Geçtiğimiz günlerde dahil olmadığım ama kulak misafiri olduğum bir konuşmada,sevmenin subjektif bir eylem olduğundan,karşınızdaki kişinin sizi lügatınızdaki tanımlamaya eşdeğer bir formda sevemeyeceğinden ve dolayısıyla bu tür bir beklentinin hayal kırıklığı ile sonlanmasının kaçınılmazlığından söz ediliyordu.Yani tanımlamalarla ilgili farklılıkların yeryüzüne yansıması ile şekil bulan ilişkilerin,bu farklılıkları görmezden gelerek;hatta bunları ortadan kaldırmaya veya benzer kılmaya yeltenerek ilerlemeye cüret etmesinin olumsuz sonuçlar doğuracağını düşünüyorlardı.Sanırım haklıydılar da...Bu fazlasıyla olgun ve cesur bir yaklaşım,kabul ediyorum.Fakat ne yazık ki uygulanabilirliği ya da anlaşılabilirliği ile ilgili zorluğu görmezden gelemiyorum.Sadece uygulanabilirliği ile ilgili değil sıkıntım aslında.Sevginin ve yeryüzünde yansımalarının ortak bir dil oluşturması gerektiğine dair inancım,bu savın doğruluğunu hakikatim kılmama engel oluyor.Şöyle ki karşınızdaki kişinin sizi hayalini kurduğunuz sevme biçimlerinden uzak,tanımlamakta ve dolayısıyla anlamakta güçlük çektiğiniz bir şekilde seviyor oluşunu kendinize nasıl açıklayabilirsiniz ki?Bilmediğiniz bir dili okumanız mümkün müdür?Hadi okudunuz diyelim,ya anlamanız?Renklilikleri ortadan kaldıracak kadar net bir uyumdan bahsetmiyorum tabi;ama asgari olarak bazı unsurların her birimiz için benzer olması gerektiğini düşünüyorum.
Bilmem anlatabildim mi?
Bilmem siz ne düşünmektesiniz?
Merak da etmiyorum aslında.
Bu tür içinden çıkılması güç tartışmalar içine düşmemek en iyisi.
Biz,keyfim ve kahyasıyla gayet iyiyiz;saçmalıyoruz mütemadiyen.Siz ise takılmayın böyle şeylere,sevişmeye devam derim.

9 Mayıs 2011 Pazartesi

diyorum ki...

Sıkılıyorum.
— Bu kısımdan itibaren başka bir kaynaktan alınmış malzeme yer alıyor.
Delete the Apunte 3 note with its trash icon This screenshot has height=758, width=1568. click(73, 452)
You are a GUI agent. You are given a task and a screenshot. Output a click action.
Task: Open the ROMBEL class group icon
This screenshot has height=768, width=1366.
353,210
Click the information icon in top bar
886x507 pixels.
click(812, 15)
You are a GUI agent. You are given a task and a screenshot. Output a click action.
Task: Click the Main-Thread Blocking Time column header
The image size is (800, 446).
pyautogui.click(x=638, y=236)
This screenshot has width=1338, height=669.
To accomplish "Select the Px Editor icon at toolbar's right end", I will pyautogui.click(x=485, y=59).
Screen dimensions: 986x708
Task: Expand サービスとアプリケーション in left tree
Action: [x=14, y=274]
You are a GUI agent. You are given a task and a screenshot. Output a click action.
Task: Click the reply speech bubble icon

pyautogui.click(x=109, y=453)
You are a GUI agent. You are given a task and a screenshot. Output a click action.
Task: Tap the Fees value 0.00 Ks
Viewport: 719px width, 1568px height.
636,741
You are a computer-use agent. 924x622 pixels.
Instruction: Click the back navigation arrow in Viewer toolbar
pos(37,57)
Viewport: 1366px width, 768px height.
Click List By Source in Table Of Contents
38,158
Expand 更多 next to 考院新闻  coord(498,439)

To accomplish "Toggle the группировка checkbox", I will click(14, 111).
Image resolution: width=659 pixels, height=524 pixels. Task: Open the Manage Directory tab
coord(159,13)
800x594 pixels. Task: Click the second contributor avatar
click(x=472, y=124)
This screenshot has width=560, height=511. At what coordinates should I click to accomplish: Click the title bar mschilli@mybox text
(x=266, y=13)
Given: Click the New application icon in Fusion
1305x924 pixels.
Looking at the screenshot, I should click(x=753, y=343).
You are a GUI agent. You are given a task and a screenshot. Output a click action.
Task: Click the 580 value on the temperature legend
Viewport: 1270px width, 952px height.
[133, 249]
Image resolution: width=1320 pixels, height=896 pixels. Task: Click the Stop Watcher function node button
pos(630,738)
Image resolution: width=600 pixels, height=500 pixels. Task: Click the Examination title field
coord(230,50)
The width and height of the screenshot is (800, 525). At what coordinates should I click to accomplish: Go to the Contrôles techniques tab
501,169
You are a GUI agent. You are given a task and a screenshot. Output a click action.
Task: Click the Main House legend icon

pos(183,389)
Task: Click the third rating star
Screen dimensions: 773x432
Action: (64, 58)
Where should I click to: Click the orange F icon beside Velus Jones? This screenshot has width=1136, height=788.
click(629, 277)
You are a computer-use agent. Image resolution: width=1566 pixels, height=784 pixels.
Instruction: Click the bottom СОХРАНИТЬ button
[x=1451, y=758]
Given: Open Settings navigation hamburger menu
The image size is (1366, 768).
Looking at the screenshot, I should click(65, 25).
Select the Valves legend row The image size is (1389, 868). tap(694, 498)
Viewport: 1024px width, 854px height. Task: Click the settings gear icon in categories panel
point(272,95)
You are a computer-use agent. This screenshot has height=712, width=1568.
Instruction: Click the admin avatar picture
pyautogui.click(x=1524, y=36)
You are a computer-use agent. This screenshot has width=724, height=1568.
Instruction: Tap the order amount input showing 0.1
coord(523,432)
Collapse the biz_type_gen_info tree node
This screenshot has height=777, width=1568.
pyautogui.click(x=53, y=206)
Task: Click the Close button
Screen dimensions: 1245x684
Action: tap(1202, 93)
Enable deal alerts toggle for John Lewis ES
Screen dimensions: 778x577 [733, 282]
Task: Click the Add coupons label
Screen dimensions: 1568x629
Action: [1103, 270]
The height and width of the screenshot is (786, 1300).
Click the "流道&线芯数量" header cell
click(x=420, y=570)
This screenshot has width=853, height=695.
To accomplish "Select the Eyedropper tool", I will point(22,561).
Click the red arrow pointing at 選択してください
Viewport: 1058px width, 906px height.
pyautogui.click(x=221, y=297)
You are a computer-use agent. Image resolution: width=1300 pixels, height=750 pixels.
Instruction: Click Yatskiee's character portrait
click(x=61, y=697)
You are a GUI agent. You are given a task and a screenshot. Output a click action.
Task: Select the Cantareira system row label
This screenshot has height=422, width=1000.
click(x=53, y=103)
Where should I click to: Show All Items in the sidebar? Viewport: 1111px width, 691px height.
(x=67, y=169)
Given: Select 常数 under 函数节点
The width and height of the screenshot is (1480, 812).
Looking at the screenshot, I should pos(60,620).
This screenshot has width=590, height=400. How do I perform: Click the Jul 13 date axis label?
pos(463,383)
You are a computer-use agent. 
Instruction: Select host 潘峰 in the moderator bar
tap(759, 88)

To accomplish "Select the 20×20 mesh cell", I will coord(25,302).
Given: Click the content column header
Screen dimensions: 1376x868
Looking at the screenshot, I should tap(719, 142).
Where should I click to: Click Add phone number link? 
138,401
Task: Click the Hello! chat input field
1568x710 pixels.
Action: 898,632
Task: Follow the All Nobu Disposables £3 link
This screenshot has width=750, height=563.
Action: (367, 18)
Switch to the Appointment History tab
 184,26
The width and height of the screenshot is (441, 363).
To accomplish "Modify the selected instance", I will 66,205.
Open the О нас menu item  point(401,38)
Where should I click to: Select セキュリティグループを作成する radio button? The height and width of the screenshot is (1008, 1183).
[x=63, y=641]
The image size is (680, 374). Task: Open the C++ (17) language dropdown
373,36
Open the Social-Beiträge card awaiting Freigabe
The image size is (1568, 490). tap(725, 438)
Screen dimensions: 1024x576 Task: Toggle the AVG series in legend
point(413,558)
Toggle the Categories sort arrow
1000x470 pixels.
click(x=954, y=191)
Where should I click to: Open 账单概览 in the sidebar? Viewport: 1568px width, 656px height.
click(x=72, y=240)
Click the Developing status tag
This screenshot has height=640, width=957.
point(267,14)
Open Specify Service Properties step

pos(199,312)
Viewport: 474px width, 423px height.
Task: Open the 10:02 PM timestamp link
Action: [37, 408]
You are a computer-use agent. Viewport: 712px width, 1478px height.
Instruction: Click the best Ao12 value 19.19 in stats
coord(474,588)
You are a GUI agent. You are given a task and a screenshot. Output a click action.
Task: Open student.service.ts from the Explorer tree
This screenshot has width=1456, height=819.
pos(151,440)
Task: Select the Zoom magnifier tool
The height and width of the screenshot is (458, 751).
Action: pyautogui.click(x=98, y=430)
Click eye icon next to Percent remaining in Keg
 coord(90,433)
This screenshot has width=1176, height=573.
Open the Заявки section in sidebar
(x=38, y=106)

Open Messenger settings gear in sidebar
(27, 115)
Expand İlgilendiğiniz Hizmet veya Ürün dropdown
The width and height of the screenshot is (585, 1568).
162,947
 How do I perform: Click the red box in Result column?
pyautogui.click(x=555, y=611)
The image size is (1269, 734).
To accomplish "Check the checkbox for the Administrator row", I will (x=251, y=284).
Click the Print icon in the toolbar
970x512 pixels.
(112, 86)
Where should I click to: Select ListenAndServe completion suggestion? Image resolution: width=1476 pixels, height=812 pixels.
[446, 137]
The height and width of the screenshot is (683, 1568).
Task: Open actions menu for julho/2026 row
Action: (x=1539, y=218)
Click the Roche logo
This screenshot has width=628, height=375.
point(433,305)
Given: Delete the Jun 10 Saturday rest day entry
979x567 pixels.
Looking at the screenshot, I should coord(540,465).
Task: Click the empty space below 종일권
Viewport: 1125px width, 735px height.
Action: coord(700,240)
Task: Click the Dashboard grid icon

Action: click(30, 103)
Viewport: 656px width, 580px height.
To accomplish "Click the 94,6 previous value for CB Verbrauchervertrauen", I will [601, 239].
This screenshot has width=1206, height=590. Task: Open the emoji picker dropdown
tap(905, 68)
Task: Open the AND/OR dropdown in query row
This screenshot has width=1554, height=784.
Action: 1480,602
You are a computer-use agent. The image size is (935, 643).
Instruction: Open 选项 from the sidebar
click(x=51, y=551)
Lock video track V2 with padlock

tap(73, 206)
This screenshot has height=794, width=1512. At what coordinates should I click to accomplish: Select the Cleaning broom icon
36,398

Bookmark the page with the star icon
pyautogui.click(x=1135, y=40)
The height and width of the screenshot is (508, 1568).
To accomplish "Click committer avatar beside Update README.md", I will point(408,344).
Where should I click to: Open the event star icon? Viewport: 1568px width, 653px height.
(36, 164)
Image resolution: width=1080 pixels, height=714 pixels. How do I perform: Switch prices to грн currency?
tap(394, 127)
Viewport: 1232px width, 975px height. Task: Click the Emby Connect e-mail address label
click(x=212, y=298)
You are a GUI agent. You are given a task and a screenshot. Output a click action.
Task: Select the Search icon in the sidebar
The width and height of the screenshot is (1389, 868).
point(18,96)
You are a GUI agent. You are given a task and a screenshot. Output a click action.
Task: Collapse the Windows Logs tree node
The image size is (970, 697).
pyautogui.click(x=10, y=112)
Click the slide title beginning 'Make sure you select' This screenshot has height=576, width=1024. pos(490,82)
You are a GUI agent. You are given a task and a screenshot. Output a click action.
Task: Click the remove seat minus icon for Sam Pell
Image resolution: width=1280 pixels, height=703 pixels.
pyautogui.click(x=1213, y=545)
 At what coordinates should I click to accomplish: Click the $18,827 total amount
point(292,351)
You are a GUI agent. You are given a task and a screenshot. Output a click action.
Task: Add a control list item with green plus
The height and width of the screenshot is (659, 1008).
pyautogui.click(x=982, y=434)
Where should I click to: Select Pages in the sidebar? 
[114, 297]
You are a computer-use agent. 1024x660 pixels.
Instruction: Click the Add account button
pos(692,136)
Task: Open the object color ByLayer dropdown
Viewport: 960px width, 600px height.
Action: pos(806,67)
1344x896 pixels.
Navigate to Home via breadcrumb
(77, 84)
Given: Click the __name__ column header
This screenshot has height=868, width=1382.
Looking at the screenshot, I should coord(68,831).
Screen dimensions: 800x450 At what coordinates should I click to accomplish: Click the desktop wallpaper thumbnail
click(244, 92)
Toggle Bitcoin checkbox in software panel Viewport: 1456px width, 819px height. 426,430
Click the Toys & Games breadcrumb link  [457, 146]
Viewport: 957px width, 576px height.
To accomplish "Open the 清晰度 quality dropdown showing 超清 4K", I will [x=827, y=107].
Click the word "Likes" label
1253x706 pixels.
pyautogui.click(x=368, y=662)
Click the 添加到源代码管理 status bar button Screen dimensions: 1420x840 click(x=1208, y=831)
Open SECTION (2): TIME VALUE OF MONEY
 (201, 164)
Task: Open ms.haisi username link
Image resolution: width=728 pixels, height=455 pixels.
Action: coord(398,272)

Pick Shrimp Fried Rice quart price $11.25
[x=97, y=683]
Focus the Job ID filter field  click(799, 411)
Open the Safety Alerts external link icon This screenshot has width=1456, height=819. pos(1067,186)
Söz konusu ben olduğuma göre çok enteresan bir durum olduğunu söyleyemiyorum. Büroda olmama, kendi çapımla orantılı olarak bir şeylerle meşgul olmama rağmen sıkılma halim baki... Ne istediğimi biliyorum; ama bilmek istemiyor gibiyim ya da bilmiyorum; ama bildiğimi zannetmekteyim. Bildiğimi düşündüğüm ama bilmekten kaçındığım isteğimi dile getirmekten evleviyetle korkuyorum. Zaten bu da ilginç değil. Çünkü genel olarak ben hep korkuyorum. Sonrasında korktuklarım bir bir başıma gelse de korkmaktan yorulmuyorum. Amma velakin sıkıntı şu ki sıkılıyorum. Sence nedir durum? Bence bildiğin kaşınıyorum. Kaşımanı istemiyorum. Kaşımak da istemiyorum. Ne istiyorum? Ne istediğimi söylememek istiyorum. İfade etme özgürlüğümüz pek yok gibi ama şükürler olsun ki etmeme özgürlüğümüz hala yerinde duruyor. Öyle işte. Sessiz sessiz,sıkıcı sıkıcı...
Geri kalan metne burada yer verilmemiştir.